The shortened half-life referred to in the medical studies and medication handouts (mean 2.2 hours) refers to doses under 2 mg., mostly doses in the mcg. range. This is different because there is not enough bupe in that small of a dose to fully saturate the receptors like there is in doses above the mcg. range. In doses greater than 1-2 mg., the half life remains the same whether it's 2 mg. or 16 mgs. There is enough bupe in doses that high to fully saturate the receptor sites and block opiates from being able to bind. Plus, when discussing Suboxone as opposed to Subutex, there is also the factor of Naloxone to consider on top of the Bupe.
So, to sum it up, in doses above 2 mgs., regardless of ROA, the half-life remains the same....approx. 37 hours.
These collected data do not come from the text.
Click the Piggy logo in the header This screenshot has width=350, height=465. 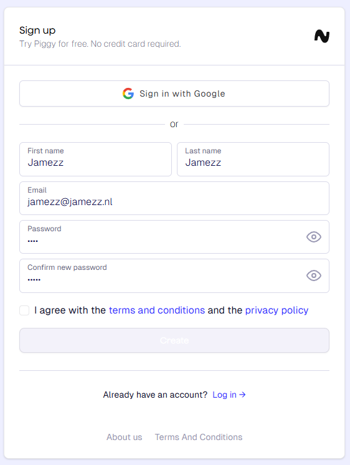click(322, 36)
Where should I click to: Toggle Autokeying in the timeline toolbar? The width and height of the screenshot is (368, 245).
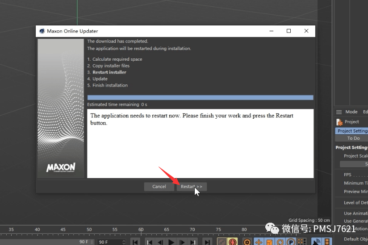(x=232, y=242)
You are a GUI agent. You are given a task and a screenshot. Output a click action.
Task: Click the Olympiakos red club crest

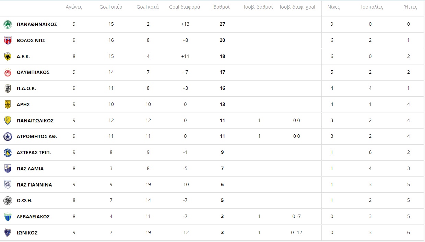click(x=8, y=72)
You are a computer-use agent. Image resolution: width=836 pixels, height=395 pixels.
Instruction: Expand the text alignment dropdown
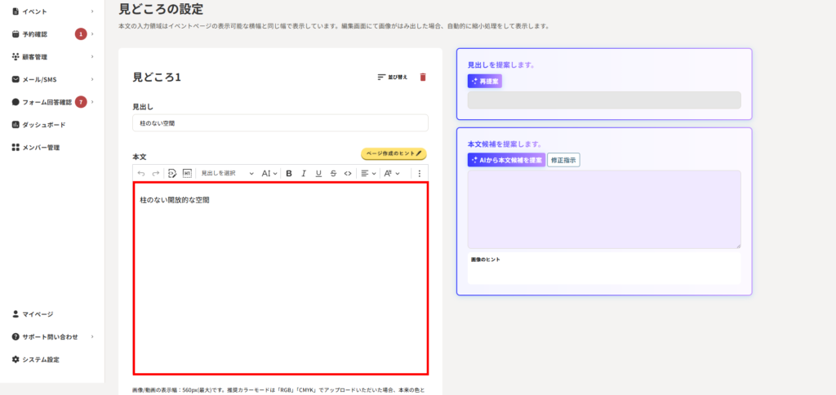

That means if one dosed 2 mg, no matter ROA, the amount of bupe/Naloxone still active in the body 37 hours later would be 1mg. Bupe/.5 mgs. of Naloxone. Remember, that is REGARDLESS of ROA.
I'm sorry to come off sounding condescending but I have seen this question so many times and have YET to see anyone answer it correctly. I'm also sorry for reviving an old thread but in the interest of harm reduction, I felt it was necessary for anyone else who came across this thread to have the correct information instead of just shooting bag after bag and having the H not work, a waste of money, but also possibly overdose from the respiratory depressant qualities of the drugs while trying to achieve the high they are looking for. Save your dope man, it's a waste of money to even bother until at least the 24 hour mark. 36 is better but I have seen someone catch a good rush after only 18 hours. Even then it took a higher dose than normal.
Your mileage may vary slightly, but only VERY slightly. Please be safe and play smart.